=== Extrait de page ===

# # # # #

Le buzz s’exporte de TikTok

Yamê prend ce paramètre en compte lorsqu’il lance sa série “Après une taff” – soit une bouffée de fumée – en novembre 2022. Sur chacune des vidéos qu’il publie pendant deux semaines, il montre l’étendue de son talent dans de courtes chansons piano-voix. “J’ai compris qu’avec l’algorithme de TikTok, il faut réussir à capter les gens dans les trois premières secondes”, glisse-t-il. “Et tout le monde se demande ce qu’il se passe après avoir tiré une taff.” Le concept plaît immédiatement et les réactions des internautes s’accumulent. 

@yamebantu

On a tous perdu un mola 🥺😔

♬ son original – Yamê

Sa communauté croît au fil des posts, jusqu’à atteindre 100 000 abonnés sur TikTok, 97 000 sur Instagram, et 57 000 auditeurs mensuels sur Spotify, cinq mois après sa première publication. “Il y a clairement un transfert des utilisateurs de TikTok vers les autres réseaux sociaux et les plateformes de streaming” pointe Sophian Fanen. Ce taux de conversion élevé, qui multiplie par plus de trois l’ajout dans une playlist, s’explique en partie par le caractère addictif de l’application. Le temps moyen passé par les utilisateurs sur la plateforme était de 95 minutes en 2022, soit trois fois plus que Snapchat et quatre fois plus que Twitter.

# # # # #

=== Données recueillies ===

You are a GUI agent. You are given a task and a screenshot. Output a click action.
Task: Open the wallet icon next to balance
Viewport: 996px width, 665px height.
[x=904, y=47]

# # # # #

=== À compléter ===
(a) Selon l'extrait sur Yamê, quel était le temps moyen passé par les utilisateurs sur TikTok en 2022 ?
(b) Pourriez-vous prolonger l'extrait sur Yamê en partant de sa dernière phrase ?
Les lignes n'ont aucun lien avec l'extrait sur Yamê.

=== Réponses ===
(a) 95 minutes.

(b)
D’après nos analyses, la multiplication des vidéos réalisées par les TikTokeurs entraîne une hausse des ajouts dans les playlists des plateformes de streaming. Le morceau Material Girl de Madonna, franc succès dès sa sortie en 1985, a ainsi profité d’une nouvelle jeunesse à l’hiver 2022. En l’espace de deux mois les vidéos utilisant cette musique sur TikTok ont été multipliées par 8 (atteignant plus d’1,6 million). Sur la même période, le placement du titre dans des playlists Spotify a doublé, approchant les cinq millions.

Le taux multiplicateur représente l’évolution du nombre de vidéos reprises sur TikTok et le nombre d’ajouts dans des playlists sur Spotify. Le point 1 correspond au moment du pic de TikTok.

Et ce phénomène n’est pas isolé. L’artiste américaine Summer Walker a aussi gagné en notoriété grâce à TikTok. En l’espace de deux mois, alors que les vidéos reprenant sa musique ont été multipliées par dix, les placements dans les playlists Spotify ont quasiment quintuplé, atteignant plus de 13 millions d’ajouts.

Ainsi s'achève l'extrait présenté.